Wednesday, April 15, 2009
I Never Liked Bugs Bunny Either
The Spirit (one and a half stars total, even though you can plainly see two and a half stars pictured, because the dialogue was so atrocious I'm subtracting not one but two red stars) How can you make a movie even more violent than Kill Bill and still get a PG-13 rating? Easy, you just do it the Looney Tunes way. Speaking of which, my favorite scene from the Kill Bill double feature comes at the very end of the second movie, when The Bride character thinks she's saved her daughter from a life of violence with father Bill, but Looney Tunes plays in the background and puts a question mark on any such possible rescue. Now I would never dare to compare Kill Bill with The Spirit, but I just wanted to make a point with the former movie before going into my review of the latter. Frank Miller wrote and drew Sin City and 300, and directors Robert Rodriguez and Zack Snyder did well to stay true to his source material, but he does no such favor for Will Eisner's comic book/strip, The Spirit. I think the actor playing the main character got the facial expressions from the comic page right and Miller included Eisner's trademark rainfall, but that's about it. The cartoon violence (i.e. invulnerability and gore without blood), toilet humor, and repetitive, repetitive, repetitive dialogue is all Miller. This movie adaptation shares more in common with last year's Speed Racer than it does with Sin City, (just for the record, I liked both of those movies just the same but for different reasons). Cheap computer animation looked like even cheaper video game graphics and one of my favorite actresses, Scarlett Johansson, gave her worst performance ever. Avoid any scene with The Spirit running and Scarlett talking and you may have some fun. I think what happened is that the comics veteren/green director got too excited.

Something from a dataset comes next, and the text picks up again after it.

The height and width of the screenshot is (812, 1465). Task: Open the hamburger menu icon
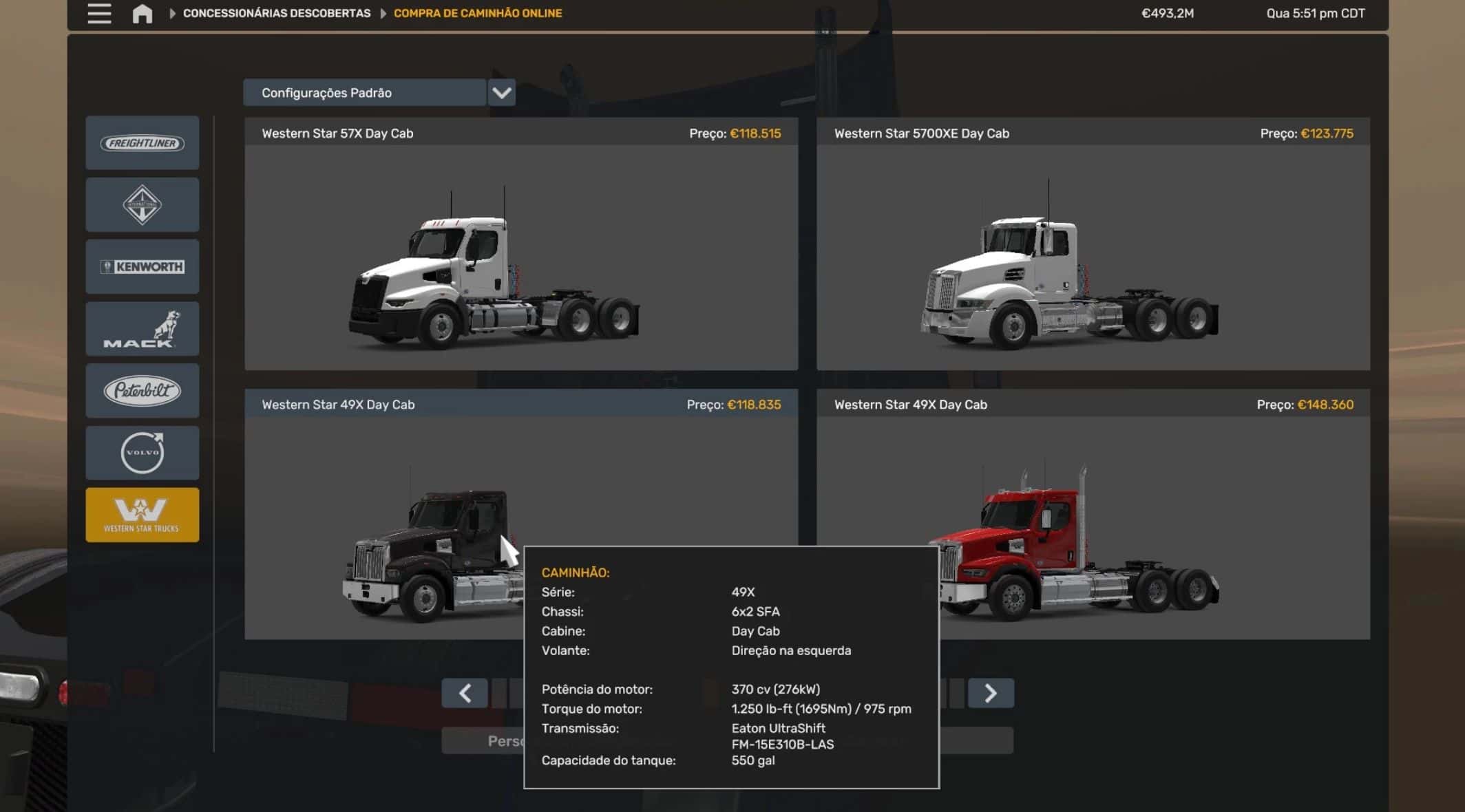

He didn't think he'd get another chance to direct a movie so he tried to throw in every idea and pop culture reference that he could fit and the movie ended up being more concept and iconography than movie (i.e. lost mythological relics that grant magical powers; mad scientist gangsters that talk like James Bond villains and dress like Nazis; undead hands coming up out of fresh graves). To his credit though, the director gives the most enthusiastic history of the comic book medium in 15 minutes on the DVD special features.